(Source data)
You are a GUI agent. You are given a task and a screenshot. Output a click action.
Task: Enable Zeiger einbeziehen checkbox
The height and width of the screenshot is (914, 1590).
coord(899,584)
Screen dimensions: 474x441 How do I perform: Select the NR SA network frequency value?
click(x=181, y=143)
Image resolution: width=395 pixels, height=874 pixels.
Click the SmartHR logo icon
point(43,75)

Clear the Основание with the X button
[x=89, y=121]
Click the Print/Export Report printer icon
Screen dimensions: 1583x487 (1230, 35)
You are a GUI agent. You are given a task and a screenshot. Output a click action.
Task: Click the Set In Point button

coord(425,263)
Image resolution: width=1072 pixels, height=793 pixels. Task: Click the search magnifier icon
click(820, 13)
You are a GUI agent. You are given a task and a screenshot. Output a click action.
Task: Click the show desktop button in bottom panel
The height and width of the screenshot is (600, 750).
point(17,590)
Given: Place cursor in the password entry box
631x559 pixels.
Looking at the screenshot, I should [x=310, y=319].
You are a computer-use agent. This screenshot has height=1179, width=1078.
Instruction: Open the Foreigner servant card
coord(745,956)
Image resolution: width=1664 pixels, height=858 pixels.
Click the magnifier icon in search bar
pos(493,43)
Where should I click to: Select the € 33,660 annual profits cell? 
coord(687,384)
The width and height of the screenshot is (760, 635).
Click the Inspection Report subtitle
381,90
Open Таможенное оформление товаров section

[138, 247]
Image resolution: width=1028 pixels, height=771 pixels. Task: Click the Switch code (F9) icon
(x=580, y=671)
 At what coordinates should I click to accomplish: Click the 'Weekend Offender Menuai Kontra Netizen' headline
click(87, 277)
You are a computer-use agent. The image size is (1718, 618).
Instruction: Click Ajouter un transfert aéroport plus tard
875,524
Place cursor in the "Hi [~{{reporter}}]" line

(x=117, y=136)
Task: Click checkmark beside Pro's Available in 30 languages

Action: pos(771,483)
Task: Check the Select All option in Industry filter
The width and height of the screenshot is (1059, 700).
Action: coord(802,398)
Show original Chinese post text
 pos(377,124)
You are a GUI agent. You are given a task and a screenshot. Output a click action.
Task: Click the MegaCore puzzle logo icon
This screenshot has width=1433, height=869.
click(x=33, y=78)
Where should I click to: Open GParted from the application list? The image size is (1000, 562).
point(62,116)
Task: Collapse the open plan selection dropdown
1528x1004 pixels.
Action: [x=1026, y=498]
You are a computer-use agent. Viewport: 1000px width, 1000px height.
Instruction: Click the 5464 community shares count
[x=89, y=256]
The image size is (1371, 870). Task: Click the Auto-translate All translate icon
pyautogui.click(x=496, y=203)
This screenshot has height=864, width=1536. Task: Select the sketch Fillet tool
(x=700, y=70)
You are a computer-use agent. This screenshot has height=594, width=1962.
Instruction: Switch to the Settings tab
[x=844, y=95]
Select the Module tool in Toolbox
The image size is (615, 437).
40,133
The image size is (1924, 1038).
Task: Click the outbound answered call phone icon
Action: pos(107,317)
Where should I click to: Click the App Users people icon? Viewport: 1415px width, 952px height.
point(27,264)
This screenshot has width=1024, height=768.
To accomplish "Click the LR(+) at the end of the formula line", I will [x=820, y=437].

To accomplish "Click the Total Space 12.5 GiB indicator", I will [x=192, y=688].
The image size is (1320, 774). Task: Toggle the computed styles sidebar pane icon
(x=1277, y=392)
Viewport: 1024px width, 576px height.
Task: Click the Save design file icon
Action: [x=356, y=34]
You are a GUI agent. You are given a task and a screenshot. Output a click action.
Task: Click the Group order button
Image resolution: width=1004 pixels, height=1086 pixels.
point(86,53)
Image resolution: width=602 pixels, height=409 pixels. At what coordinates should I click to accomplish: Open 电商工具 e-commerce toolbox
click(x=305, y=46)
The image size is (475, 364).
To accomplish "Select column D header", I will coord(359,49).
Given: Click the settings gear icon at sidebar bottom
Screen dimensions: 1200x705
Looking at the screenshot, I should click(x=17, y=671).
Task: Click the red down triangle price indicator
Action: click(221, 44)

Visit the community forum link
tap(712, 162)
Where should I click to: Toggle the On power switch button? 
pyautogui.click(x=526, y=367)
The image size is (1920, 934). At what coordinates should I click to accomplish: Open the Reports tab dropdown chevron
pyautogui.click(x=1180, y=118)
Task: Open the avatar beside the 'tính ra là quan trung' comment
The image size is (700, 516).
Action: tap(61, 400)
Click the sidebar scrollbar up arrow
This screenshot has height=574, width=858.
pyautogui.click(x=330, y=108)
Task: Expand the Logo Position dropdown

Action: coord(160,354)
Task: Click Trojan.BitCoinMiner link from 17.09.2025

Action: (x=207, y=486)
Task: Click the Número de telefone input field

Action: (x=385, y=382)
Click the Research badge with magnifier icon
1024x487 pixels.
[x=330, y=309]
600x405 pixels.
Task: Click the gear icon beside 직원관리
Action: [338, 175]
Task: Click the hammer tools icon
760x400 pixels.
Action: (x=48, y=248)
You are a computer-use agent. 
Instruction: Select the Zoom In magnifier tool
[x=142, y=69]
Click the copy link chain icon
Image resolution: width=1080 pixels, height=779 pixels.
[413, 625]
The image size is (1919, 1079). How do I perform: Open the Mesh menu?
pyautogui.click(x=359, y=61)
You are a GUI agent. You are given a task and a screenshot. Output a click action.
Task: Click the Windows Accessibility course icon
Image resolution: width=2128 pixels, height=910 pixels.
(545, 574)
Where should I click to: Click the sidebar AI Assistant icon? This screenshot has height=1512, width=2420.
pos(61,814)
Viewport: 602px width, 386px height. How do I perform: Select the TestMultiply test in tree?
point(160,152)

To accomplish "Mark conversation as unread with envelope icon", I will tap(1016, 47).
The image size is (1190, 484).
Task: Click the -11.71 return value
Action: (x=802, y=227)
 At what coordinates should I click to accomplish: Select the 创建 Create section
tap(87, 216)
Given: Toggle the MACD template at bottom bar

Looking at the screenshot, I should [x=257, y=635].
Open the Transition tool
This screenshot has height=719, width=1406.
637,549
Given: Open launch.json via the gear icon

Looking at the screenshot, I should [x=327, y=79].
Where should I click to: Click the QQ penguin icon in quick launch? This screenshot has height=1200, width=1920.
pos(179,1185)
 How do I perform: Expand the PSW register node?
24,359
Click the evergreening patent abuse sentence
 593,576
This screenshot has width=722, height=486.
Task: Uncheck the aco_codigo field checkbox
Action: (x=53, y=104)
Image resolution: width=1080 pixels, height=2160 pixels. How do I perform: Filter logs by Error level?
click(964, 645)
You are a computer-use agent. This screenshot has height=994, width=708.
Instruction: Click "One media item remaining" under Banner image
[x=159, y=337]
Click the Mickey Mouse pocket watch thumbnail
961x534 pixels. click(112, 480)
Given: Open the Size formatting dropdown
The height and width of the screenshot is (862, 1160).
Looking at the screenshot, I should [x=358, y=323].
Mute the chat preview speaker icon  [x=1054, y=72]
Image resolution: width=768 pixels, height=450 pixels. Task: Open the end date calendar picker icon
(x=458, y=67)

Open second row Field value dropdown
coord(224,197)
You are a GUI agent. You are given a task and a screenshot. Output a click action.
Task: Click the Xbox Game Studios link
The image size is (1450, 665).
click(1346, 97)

Problem description:
What you return should be the lines from the beginning of the records through the one that contains "Given: Place cursor in the password entry box", repeated exactly and with no additions.

Task output:
You are a GUI agent. You are given a task and a screenshot. Output a click action.
Task: Enable Zeiger einbeziehen checkbox
The height and width of the screenshot is (914, 1590).
coord(899,584)
Screen dimensions: 474x441 How do I perform: Select the NR SA network frequency value?
click(x=181, y=143)
Image resolution: width=395 pixels, height=874 pixels.
Click the SmartHR logo icon
point(43,75)

Clear the Основание with the X button
[x=89, y=121]
Click the Print/Export Report printer icon
Screen dimensions: 1583x487 (1230, 35)
You are a GUI agent. You are given a task and a screenshot. Output a click action.
Task: Click the Set In Point button

coord(425,263)
Image resolution: width=1072 pixels, height=793 pixels. Task: Click the search magnifier icon
click(820, 13)
You are a GUI agent. You are given a task and a screenshot. Output a click action.
Task: Click the show desktop button in bottom panel
The height and width of the screenshot is (600, 750).
point(17,590)
Given: Place cursor in the password entry box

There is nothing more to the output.